Starting at the line that contains "Where should I click to: Choose" and ending after the line that contains "point(377,483)", render those lines as a Markdown table with the columns Row and Line, skipping blank lines.

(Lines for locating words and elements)
** BEGIN **
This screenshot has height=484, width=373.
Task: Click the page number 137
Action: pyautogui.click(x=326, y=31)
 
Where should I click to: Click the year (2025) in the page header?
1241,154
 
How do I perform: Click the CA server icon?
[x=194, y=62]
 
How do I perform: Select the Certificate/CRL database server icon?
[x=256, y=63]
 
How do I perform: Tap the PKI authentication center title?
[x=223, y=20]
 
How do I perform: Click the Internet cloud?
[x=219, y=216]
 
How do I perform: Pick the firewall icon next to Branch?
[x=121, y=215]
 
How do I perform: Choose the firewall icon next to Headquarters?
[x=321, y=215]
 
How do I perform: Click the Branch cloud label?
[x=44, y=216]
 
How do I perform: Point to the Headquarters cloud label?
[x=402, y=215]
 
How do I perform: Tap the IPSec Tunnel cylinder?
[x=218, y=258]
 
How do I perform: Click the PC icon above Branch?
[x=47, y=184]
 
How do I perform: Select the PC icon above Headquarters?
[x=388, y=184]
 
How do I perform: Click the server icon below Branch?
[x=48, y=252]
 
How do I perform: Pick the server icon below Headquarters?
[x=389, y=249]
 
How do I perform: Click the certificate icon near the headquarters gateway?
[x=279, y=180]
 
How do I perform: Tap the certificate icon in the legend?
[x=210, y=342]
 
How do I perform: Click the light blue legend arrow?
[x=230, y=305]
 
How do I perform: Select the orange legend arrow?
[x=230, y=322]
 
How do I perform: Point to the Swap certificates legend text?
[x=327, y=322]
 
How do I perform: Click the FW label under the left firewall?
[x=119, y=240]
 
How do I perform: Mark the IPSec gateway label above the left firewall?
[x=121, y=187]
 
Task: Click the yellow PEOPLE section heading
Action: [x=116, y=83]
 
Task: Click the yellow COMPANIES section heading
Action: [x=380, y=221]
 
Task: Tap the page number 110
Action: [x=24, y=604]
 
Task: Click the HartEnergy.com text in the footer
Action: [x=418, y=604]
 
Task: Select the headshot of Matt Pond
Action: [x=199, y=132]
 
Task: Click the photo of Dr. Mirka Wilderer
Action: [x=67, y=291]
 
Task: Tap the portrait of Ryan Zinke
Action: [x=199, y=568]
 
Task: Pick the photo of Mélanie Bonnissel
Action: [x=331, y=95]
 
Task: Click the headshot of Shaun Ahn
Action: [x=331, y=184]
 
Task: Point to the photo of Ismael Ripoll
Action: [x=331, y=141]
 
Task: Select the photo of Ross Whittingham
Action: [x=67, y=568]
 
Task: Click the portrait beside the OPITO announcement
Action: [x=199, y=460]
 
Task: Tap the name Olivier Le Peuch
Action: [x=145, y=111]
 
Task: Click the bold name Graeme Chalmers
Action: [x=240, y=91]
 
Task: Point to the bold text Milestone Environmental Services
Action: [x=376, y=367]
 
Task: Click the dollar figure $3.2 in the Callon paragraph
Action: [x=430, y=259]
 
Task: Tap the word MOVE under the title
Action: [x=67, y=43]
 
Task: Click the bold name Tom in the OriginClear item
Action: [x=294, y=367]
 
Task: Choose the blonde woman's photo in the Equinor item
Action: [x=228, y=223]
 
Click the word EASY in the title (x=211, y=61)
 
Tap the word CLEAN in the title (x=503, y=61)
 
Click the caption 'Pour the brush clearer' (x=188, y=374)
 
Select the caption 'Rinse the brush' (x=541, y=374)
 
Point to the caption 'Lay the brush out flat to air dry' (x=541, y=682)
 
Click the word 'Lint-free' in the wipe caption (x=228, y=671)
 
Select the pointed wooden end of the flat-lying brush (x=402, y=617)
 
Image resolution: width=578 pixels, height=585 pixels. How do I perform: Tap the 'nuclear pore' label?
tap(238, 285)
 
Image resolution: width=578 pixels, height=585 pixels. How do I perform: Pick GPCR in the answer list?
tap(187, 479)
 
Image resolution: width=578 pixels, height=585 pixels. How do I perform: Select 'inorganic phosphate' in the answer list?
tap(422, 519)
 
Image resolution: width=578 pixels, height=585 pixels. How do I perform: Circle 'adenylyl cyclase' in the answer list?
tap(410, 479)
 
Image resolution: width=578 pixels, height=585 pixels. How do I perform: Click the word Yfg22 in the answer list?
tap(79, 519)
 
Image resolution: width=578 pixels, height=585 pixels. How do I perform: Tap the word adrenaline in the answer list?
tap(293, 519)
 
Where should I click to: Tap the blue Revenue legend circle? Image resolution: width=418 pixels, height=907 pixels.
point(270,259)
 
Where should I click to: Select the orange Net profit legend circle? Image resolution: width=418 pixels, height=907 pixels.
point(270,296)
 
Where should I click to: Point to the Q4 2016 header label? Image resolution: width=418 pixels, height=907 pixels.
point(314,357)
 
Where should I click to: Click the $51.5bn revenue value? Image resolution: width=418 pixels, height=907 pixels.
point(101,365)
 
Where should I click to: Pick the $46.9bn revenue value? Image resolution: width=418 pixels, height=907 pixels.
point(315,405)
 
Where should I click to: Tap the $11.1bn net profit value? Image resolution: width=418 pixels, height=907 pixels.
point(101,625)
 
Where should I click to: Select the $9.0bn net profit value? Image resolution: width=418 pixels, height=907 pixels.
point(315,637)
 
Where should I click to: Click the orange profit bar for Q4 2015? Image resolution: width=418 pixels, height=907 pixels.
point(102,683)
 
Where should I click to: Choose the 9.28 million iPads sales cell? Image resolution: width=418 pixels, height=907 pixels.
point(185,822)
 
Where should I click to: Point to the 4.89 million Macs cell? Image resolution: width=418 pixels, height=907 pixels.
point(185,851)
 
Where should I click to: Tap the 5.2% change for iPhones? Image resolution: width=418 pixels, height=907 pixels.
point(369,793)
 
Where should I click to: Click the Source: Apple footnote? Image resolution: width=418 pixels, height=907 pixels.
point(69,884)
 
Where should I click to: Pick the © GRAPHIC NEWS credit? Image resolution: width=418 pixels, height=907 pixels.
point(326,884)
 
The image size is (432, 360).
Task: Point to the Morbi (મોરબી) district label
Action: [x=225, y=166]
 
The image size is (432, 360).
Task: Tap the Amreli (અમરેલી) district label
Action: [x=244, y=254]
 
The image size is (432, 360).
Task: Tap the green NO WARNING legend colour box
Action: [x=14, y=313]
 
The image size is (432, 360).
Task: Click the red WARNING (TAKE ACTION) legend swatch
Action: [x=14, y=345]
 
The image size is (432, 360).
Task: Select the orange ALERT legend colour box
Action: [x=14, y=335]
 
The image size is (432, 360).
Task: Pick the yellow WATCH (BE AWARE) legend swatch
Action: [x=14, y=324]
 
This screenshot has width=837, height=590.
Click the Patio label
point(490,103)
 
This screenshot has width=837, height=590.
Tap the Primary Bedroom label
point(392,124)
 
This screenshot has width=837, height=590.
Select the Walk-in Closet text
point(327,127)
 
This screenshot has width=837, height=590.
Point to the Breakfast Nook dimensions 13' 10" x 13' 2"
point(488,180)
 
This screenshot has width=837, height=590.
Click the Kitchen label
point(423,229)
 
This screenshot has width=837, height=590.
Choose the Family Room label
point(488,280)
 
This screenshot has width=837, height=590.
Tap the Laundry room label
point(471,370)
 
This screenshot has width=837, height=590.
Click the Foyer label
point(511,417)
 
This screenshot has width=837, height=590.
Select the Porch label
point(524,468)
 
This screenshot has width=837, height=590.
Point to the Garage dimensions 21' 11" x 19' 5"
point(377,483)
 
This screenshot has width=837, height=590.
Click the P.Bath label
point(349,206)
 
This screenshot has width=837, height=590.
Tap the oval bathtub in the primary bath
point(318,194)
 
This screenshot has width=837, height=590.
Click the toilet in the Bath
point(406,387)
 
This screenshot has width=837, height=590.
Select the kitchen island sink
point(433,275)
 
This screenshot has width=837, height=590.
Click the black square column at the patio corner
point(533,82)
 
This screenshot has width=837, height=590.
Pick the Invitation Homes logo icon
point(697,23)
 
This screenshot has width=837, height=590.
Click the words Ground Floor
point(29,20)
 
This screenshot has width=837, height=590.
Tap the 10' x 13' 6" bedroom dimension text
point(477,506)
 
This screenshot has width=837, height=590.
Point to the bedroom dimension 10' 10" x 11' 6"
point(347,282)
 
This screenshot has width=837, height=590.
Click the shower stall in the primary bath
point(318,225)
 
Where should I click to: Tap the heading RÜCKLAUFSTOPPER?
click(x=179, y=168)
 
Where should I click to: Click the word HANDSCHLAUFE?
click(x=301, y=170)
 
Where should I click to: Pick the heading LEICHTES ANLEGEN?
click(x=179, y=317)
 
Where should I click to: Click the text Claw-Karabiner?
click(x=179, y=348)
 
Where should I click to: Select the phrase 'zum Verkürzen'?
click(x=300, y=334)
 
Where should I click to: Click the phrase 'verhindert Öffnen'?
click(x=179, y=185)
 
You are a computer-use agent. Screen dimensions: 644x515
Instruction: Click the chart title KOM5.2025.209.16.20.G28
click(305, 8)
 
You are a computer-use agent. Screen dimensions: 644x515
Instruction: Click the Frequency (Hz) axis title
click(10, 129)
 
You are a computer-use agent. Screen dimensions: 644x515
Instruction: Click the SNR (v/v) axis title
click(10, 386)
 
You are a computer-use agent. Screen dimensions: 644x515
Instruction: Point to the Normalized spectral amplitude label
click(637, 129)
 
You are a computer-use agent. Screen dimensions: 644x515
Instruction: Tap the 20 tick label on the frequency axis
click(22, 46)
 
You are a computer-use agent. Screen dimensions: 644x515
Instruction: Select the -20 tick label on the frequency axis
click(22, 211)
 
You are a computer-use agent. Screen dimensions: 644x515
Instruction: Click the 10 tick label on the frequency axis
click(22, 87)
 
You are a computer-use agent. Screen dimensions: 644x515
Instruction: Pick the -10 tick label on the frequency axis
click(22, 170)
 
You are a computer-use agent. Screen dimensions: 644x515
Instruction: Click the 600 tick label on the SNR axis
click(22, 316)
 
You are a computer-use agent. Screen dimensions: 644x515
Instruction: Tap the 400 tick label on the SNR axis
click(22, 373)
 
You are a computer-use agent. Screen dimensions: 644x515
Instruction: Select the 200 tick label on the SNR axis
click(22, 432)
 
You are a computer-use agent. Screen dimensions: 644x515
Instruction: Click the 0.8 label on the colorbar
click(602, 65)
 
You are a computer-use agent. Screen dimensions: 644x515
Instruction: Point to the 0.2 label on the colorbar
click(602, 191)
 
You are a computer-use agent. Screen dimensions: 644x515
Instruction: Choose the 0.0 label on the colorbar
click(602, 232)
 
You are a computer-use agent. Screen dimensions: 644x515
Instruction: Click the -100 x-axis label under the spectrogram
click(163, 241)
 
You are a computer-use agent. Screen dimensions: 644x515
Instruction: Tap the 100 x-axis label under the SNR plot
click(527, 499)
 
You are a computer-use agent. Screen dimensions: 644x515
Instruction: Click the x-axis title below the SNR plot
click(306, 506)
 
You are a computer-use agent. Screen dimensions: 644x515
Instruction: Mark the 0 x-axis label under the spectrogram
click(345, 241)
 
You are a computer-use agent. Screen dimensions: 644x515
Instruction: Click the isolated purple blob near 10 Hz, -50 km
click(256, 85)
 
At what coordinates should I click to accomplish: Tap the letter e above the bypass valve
** END **
# Answer to the task:
| Row | Line |
|---|---|
| 1 | Where should I click to: Choose the 9.28 million iPads sales cell? Image resolution: width=418 pixels, height=907 pixels. |
| 2 | point(185,822) |
| 3 | Where should I click to: Point to the 4.89 million Macs cell? Image resolution: width=418 pixels, height=907 pixels. |
| 4 | point(185,851) |
| 5 | Where should I click to: Tap the 5.2% change for iPhones? Image resolution: width=418 pixels, height=907 pixels. |
| 6 | point(369,793) |
| 7 | Where should I click to: Click the Source: Apple footnote? Image resolution: width=418 pixels, height=907 pixels. |
| 8 | point(69,884) |
| 9 | Where should I click to: Pick the © GRAPHIC NEWS credit? Image resolution: width=418 pixels, height=907 pixels. |
| 10 | point(326,884) |
| 11 | The image size is (432, 360). |
| 12 | Task: Point to the Morbi (મોરબી) district label |
| 13 | Action: [x=225, y=166] |
| 14 | The image size is (432, 360). |
| 15 | Task: Tap the Amreli (અમરેલી) district label |
| 16 | Action: [x=244, y=254] |
| 17 | The image size is (432, 360). |
| 18 | Task: Tap the green NO WARNING legend colour box |
| 19 | Action: [x=14, y=313] |
| 20 | The image size is (432, 360). |
| 21 | Task: Click the red WARNING (TAKE ACTION) legend swatch |
| 22 | Action: [x=14, y=345] |
| 23 | The image size is (432, 360). |
| 24 | Task: Select the orange ALERT legend colour box |
| 25 | Action: [x=14, y=335] |
| 26 | The image size is (432, 360). |
| 27 | Task: Pick the yellow WATCH (BE AWARE) legend swatch |
| 28 | Action: [x=14, y=324] |
| 29 | This screenshot has width=837, height=590. |
| 30 | Click the Patio label |
| 31 | point(490,103) |
| 32 | This screenshot has width=837, height=590. |
| 33 | Tap the Primary Bedroom label |
| 34 | point(392,124) |
| 35 | This screenshot has width=837, height=590. |
| 36 | Select the Walk-in Closet text |
| 37 | point(327,127) |
| 38 | This screenshot has width=837, height=590. |
| 39 | Point to the Breakfast Nook dimensions 13' 10" x 13' 2" |
| 40 | point(488,180) |
| 41 | This screenshot has width=837, height=590. |
| 42 | Click the Kitchen label |
| 43 | point(423,229) |
| 44 | This screenshot has width=837, height=590. |
| 45 | Choose the Family Room label |
| 46 | point(488,280) |
| 47 | This screenshot has width=837, height=590. |
| 48 | Tap the Laundry room label |
| 49 | point(471,370) |
| 50 | This screenshot has width=837, height=590. |
| 51 | Click the Foyer label |
| 52 | point(511,417) |
| 53 | This screenshot has width=837, height=590. |
| 54 | Select the Porch label |
| 55 | point(524,468) |
| 56 | This screenshot has width=837, height=590. |
| 57 | Point to the Garage dimensions 21' 11" x 19' 5" |
| 58 | point(377,483) |